* _WHAT YOU ARE ASKED TO DO_
Set down the material exactly, keeping every line whole.

○ ○ ○ ○ ○ ○ ○

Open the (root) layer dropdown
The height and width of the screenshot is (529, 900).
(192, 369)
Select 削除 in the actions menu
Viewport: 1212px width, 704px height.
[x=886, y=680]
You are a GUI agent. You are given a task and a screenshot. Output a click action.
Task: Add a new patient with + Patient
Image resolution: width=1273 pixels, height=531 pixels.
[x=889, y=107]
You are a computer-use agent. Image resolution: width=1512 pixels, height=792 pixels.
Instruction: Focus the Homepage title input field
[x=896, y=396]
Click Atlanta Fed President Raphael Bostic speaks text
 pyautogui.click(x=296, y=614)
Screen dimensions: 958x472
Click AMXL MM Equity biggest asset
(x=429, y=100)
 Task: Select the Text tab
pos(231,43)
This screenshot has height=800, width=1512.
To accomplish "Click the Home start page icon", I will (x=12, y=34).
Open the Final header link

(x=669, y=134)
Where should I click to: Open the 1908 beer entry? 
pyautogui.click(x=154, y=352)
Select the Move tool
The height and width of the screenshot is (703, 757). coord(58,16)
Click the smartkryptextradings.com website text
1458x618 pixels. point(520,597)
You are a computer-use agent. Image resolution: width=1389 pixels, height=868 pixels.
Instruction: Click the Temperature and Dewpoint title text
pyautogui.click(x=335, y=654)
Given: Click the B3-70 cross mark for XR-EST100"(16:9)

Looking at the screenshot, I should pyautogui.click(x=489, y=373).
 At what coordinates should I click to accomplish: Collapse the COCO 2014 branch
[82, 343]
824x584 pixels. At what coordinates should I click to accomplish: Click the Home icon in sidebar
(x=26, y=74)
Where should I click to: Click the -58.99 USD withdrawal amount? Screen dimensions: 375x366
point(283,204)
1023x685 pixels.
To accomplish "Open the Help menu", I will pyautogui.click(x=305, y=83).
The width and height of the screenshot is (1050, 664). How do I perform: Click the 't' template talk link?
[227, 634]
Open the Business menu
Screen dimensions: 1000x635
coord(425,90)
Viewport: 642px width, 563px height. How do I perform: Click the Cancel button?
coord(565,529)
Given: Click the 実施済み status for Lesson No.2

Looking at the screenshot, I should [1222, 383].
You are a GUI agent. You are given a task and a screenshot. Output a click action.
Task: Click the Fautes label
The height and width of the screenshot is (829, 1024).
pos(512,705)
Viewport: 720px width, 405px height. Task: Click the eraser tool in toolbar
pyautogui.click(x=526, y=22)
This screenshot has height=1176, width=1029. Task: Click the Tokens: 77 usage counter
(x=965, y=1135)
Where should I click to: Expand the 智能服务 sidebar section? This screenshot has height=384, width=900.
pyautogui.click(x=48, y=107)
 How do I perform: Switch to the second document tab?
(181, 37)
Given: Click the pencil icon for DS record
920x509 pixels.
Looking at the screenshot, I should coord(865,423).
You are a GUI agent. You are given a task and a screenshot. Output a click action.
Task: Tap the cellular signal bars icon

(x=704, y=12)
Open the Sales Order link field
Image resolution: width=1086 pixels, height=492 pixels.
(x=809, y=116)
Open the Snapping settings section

○ ○ ○ ○ ○ ○ ○

* _OUTPUT OF THE TASK_
Open the (root) layer dropdown
The height and width of the screenshot is (529, 900).
(192, 369)
Select 削除 in the actions menu
Viewport: 1212px width, 704px height.
[x=886, y=680]
You are a GUI agent. You are given a task and a screenshot. Output a click action.
Task: Add a new patient with + Patient
Image resolution: width=1273 pixels, height=531 pixels.
[x=889, y=107]
You are a computer-use agent. Image resolution: width=1512 pixels, height=792 pixels.
Instruction: Focus the Homepage title input field
[x=896, y=396]
Click Atlanta Fed President Raphael Bostic speaks text
 pyautogui.click(x=296, y=614)
Screen dimensions: 958x472
Click AMXL MM Equity biggest asset
(x=429, y=100)
 Task: Select the Text tab
pos(231,43)
This screenshot has height=800, width=1512.
To accomplish "Click the Home start page icon", I will (x=12, y=34).
Open the Final header link

(x=669, y=134)
Where should I click to: Open the 1908 beer entry? 
pyautogui.click(x=154, y=352)
Select the Move tool
The height and width of the screenshot is (703, 757). coord(58,16)
Click the smartkryptextradings.com website text
1458x618 pixels. point(520,597)
You are a computer-use agent. Image resolution: width=1389 pixels, height=868 pixels.
Instruction: Click the Temperature and Dewpoint title text
pyautogui.click(x=335, y=654)
Given: Click the B3-70 cross mark for XR-EST100"(16:9)

Looking at the screenshot, I should pyautogui.click(x=489, y=373).
 At what coordinates should I click to accomplish: Collapse the COCO 2014 branch
[82, 343]
824x584 pixels. At what coordinates should I click to accomplish: Click the Home icon in sidebar
(x=26, y=74)
Where should I click to: Click the -58.99 USD withdrawal amount? Screen dimensions: 375x366
point(283,204)
1023x685 pixels.
To accomplish "Open the Help menu", I will pyautogui.click(x=305, y=83).
The width and height of the screenshot is (1050, 664). How do I perform: Click the 't' template talk link?
[227, 634]
Open the Business menu
Screen dimensions: 1000x635
coord(425,90)
Viewport: 642px width, 563px height. How do I perform: Click the Cancel button?
coord(565,529)
Given: Click the 実施済み status for Lesson No.2

Looking at the screenshot, I should [1222, 383].
You are a GUI agent. You are given a task and a screenshot. Output a click action.
Task: Click the Fautes label
The height and width of the screenshot is (829, 1024).
pos(512,705)
Viewport: 720px width, 405px height. Task: Click the eraser tool in toolbar
pyautogui.click(x=526, y=22)
This screenshot has height=1176, width=1029. Task: Click the Tokens: 77 usage counter
(x=965, y=1135)
Where should I click to: Expand the 智能服务 sidebar section? This screenshot has height=384, width=900.
pyautogui.click(x=48, y=107)
 How do I perform: Switch to the second document tab?
(181, 37)
Given: Click the pencil icon for DS record
920x509 pixels.
Looking at the screenshot, I should coord(865,423).
You are a GUI agent. You are given a task and a screenshot. Output a click action.
Task: Tap the cellular signal bars icon

(x=704, y=12)
Open the Sales Order link field
Image resolution: width=1086 pixels, height=492 pixels.
(x=809, y=116)
Open the Snapping settings section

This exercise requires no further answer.